Padrinho, naquela altura, era dindinho, mas poucas vezes usei dindinho ou dindinha para aquela dupla que me queria bem, mesmo depois que cresci mais e deixei de ser tão xucra. Eu os chamava de Henrique e Emília, e até hoje fica difícil, para mim, pensar neles com outra denominação.
Então, quando já era uma mocinha, minha mãe me disse que meu dindinho Henrique estava doente, e eu fui vê-lo. Teria, penso, uns 15 anos, e fui à sua casa na rua Mariana Bronnemann, em Blumenau.

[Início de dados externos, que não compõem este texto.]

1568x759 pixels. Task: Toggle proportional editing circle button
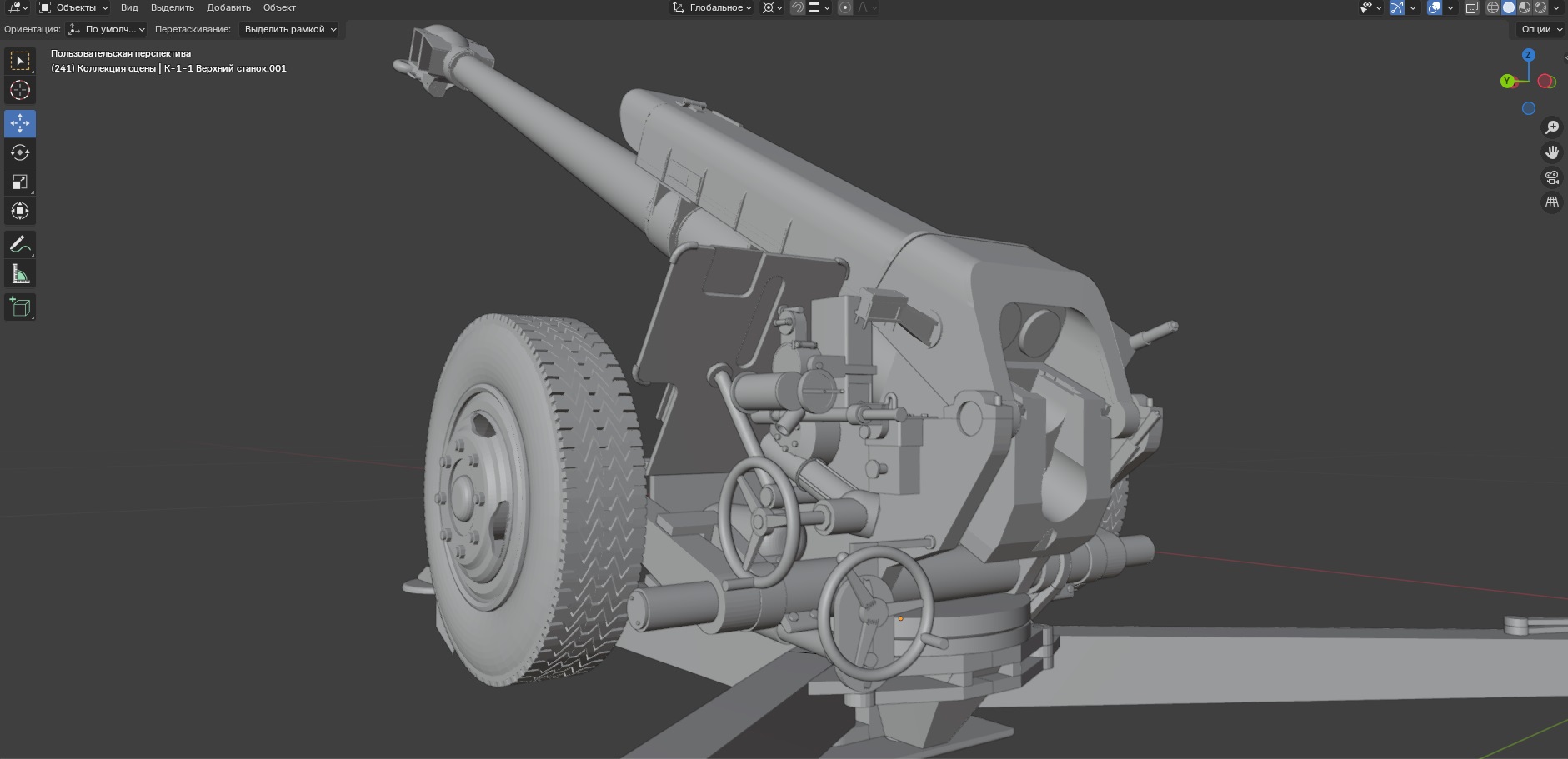pyautogui.click(x=845, y=7)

Ele estava alquebrado e muito magro – guardava um leito de alvos lençóis, mas me recebeu com toda a efusão de que era capaz, e lembro dos seus olhos que eram como poços de ternura. Nessa altura, ao invés de xucra, eu estava muito adolescente, sem a maturidade suficiente para ter aproveitado aquele momento. Fiquei algum tempo lá, sem graça, sem saber como agir, enquanto ele me fazia perguntas pejadas daquela ternura que via nos seus olhos cheios de febre.
Não o vi nunca mais. Minha mãe me avisou outras vezes de que ele estava doente, mas eu andava preocupada demais amando aos Beatles e aos Rolling Stones para pensar muito no meu padrinho, e quando soube, ele já tinha morrido.

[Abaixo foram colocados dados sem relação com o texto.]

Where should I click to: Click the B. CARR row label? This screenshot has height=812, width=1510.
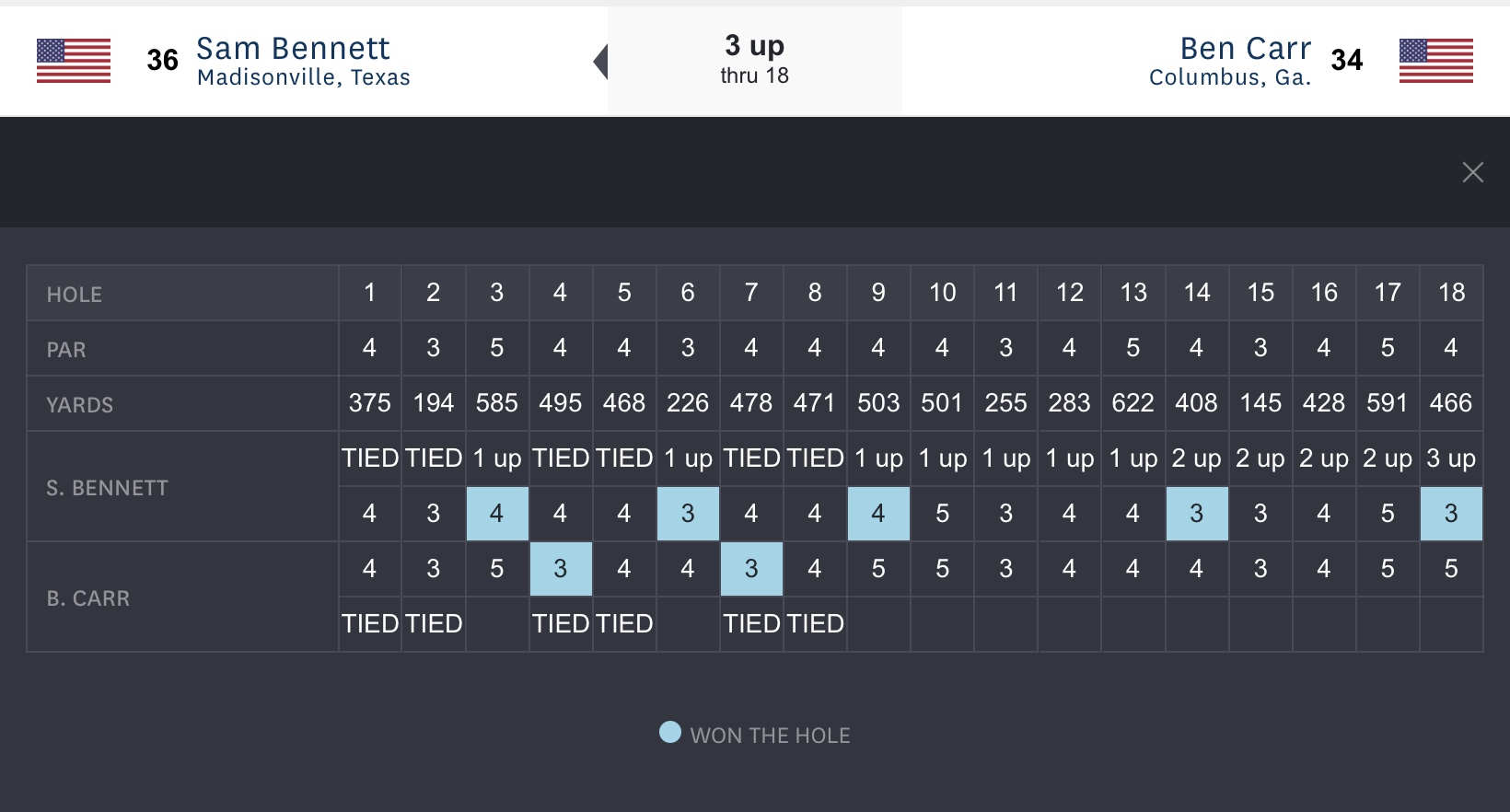click(x=88, y=598)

Guardo dele essas coisas, os olhos cheios de ternura, o baldinho azul, o ovo de Páscoa de madeira, a famosa caderneta de poupança do Banco INCO, os bichos de pé que peguei naquela vez em que me escondi tanto. Queria ter uma foto dele para ter certeza se ele era como eu me lembro.

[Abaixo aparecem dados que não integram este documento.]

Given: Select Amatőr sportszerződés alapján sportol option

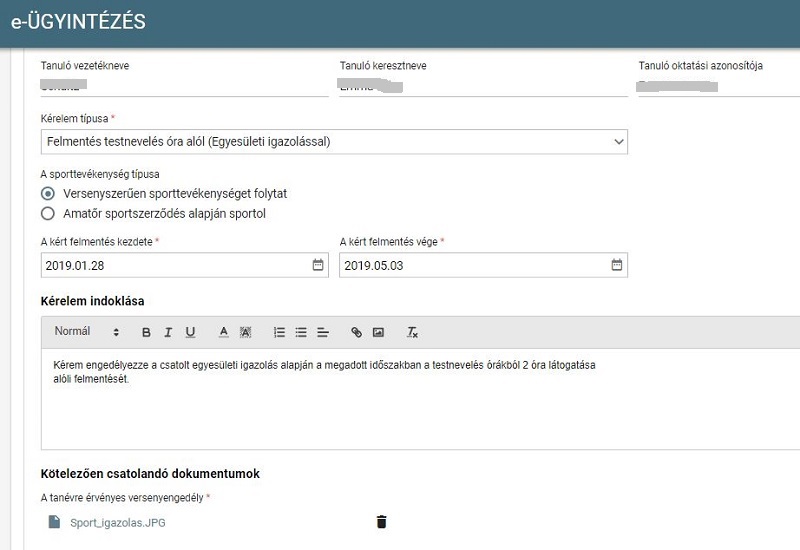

Agora é muito tarde para tudo. Ele amou uma pequena menina que batizou lá no pós-guerra a ponto de ter para ela aqueles olhos cheios de ternura dos quais me lembro – a menina envelheceu recordando como tanto temia que alguém visse a emoção dentro do seu coração a ponto de se esconder do seu padrinho – os caminhos dos dois estiveram por muito pouco tempo próximos um do outro, mas como dói, agora.
Choro, Henrique Janning, meu padrinho. Pelo que foi possível, mas mais pelo que não foi.
Blumenau, 30 de agosto de 2010.
Urda Alice Klueger Escritora, historiadora e doutoranda em Geografia pela UFPR
Arquivo de Adalberto Day e família Klueger

Um comentário:

Cao Zone disse...

Minha mãe cabelereira negocia pedaços de fazenda que comprava em cooperativas e trocava no interior por cabelos para fazer peruca. Numa dessas permutas ela deixou uma peça de pano para lençois branco com listinha azul provavelmente da Empresa Industrial Garcia. Para nossa surpresa quando um ano depois essa família veio a nossa casa para um novo negócio, todos os mais de dez filhos usavam camisa ou vestido de pano branco com listinha azul. Eram os tais panos para lençóis da Garcia. E que bela camisa Alfredinho!